The SEC, the primary regulator of publicly traded companies, was tasked with promulgating administrative rules on how to implement conflict-mineral disclosure. Shortly after the rule was finalized, in October 2012, the nation’s biggest trade associations, including the National Association of Manufacturers (NAM), the Business Roundtable and the U.S. Chamber of Commerce, filed a federal lawsuit to stop the disclosure rules, which are scheduled to take effect May 31, 2014.

When the SEC won the NAM v. SEC case, industry groups appealed to the powerful D.C. Circuit. Amnesty International has joined the case to help the SEC defend the conflict-minerals rules. London-based nonprofit Global Witness, the Wall Street watchdog Better Markets and several U.S. lawmakers have filed amicus briefs in support of the SEC. Several industry groups — including the American Petroleum Institute, the Can Manufacturers Institute, the National Retail Federation and the Retail Litigation Center — lodged briefs opposing the rules.

Last week’s oral argument before the D.C. Circuit’s three-judge panel focused on 1) the SEC’s decision to leave out an exception for products that contain only trace amounts of conflict minerals, 2) the SEC’s alteration of the original language on conflict minerals’ origins and 3) whether the reporting obligations imposed by the disclosure rule violates the First Amendment. While predicting the outcome of a pending legal case on the basis of oral arguments is perilous, the judges seemed receptive to the argument that requiring firms to tell the public whether their products have conflict minerals (or not) was compelled speech.

The compelled-speech doctrine is an application of the First Amendment, and in a nutshell, it means that the government cannot force individuals to endorse statements they don’t agree with. In the famous 1977 “Live free or die” case, a New Hampshire man won the right to cover up his state’s motto on his license plate because the state could not constitutionally compel him to have its speech on his car.

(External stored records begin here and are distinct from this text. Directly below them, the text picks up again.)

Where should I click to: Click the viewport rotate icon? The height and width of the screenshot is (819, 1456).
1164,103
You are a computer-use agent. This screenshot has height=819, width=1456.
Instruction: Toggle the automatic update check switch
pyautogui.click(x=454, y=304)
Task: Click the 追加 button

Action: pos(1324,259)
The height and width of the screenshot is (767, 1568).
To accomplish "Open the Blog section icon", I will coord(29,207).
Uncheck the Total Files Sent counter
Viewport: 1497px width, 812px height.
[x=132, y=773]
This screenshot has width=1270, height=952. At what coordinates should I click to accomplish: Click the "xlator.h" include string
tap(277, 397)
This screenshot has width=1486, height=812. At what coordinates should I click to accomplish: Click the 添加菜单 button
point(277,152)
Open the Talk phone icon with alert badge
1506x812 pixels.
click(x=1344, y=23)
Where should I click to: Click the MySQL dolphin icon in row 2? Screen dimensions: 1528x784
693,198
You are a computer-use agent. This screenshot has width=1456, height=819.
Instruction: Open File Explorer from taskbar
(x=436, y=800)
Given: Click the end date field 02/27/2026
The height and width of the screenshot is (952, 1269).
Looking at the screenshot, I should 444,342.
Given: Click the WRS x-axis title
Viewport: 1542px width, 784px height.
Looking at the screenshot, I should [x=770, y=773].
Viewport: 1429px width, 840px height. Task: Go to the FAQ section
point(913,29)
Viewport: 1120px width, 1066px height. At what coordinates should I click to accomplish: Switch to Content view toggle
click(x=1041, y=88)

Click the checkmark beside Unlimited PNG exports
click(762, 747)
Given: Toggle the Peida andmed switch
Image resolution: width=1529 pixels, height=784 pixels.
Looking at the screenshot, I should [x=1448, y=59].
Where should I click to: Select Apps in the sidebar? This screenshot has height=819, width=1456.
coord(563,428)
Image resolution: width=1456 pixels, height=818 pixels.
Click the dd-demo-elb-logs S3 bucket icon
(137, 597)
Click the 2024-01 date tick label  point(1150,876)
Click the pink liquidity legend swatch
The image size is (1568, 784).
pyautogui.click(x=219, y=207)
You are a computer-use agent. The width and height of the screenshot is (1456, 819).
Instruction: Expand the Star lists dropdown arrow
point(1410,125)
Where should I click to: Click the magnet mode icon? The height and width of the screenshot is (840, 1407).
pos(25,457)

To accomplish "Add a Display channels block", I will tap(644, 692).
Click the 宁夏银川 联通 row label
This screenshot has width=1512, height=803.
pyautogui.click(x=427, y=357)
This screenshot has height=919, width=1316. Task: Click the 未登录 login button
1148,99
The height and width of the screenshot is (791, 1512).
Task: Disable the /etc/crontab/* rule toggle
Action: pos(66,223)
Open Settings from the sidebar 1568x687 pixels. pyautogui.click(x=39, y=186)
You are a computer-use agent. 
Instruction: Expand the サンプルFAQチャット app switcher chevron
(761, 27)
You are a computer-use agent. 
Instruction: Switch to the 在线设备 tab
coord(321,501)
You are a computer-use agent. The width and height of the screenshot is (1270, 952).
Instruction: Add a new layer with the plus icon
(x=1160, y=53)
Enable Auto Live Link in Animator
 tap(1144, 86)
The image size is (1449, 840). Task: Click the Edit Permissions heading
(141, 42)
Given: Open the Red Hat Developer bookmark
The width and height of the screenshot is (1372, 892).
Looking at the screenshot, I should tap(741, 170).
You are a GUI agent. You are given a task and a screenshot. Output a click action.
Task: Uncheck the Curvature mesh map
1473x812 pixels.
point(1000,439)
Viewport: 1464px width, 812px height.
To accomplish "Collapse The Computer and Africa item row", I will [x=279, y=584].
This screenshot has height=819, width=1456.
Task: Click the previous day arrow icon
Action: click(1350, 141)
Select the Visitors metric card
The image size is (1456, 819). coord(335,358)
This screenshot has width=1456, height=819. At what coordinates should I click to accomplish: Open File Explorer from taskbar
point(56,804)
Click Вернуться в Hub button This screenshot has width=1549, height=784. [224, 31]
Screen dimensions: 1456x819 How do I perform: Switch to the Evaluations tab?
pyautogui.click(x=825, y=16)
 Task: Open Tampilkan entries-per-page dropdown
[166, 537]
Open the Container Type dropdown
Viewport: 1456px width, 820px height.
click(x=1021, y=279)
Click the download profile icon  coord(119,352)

But there are less benign applications of this First Amendment right, especially when applied to corporations. For example, a 2012 ruling on compelled speech by the D.C. Circuit allowed the tobacco industry to block the Food and Drug Administration’s regulation that would have placed graphic warnings on cigarette packs. The D.C. Circuit seems poised to give a similar pass to companies with conflict minerals in their supply chains.

That is the potential bad news. The good news there is now a greater public awareness about conflict minerals. Among other efforts, the Green Bay Packers quarterback Aaron Rodgers and “House of Cards” actor Robin Wright have been campaigning to bring attention to the conflict-mineral issue.

Meanwhile, companies are trying to clean up their supply chains. The reasons for this change differ from company to company. While some are simply trying to avoid bad publicity, others endorse social and environmental responsibility. Managing a conflict-free supply chain is no simple task. It requires companies to trace their raw materials to smelters and then confirm where the smelters sourced the minerals.

While efforts to trace conflict minerals to their sources are encouraging, enormous challenges remain. “We require all of our suppliers to certify in writing that they use conflict few (sic) materials,” the late Steve Jobs said in 2010 when asked about Apple’s use of conflict minerals. “But honestly, there is no way for them to be sure. Until someone invents a way to chemically trace minerals from the source mine, it’s a very difficult problem.”

There are tools to help companies comply. The Electronic Industry Citizenship Coalition, along with the Global e-Sustainability Initiative, has developed a smelter-validation program, which examines the procurement activities of each smelter. They maintain an online list of conflict-free smelters. And the Organization for Economic Co-operation and Development has issued guidelines for conducting supply-chain investigations into minerals from conflict-affected and high-risk areas.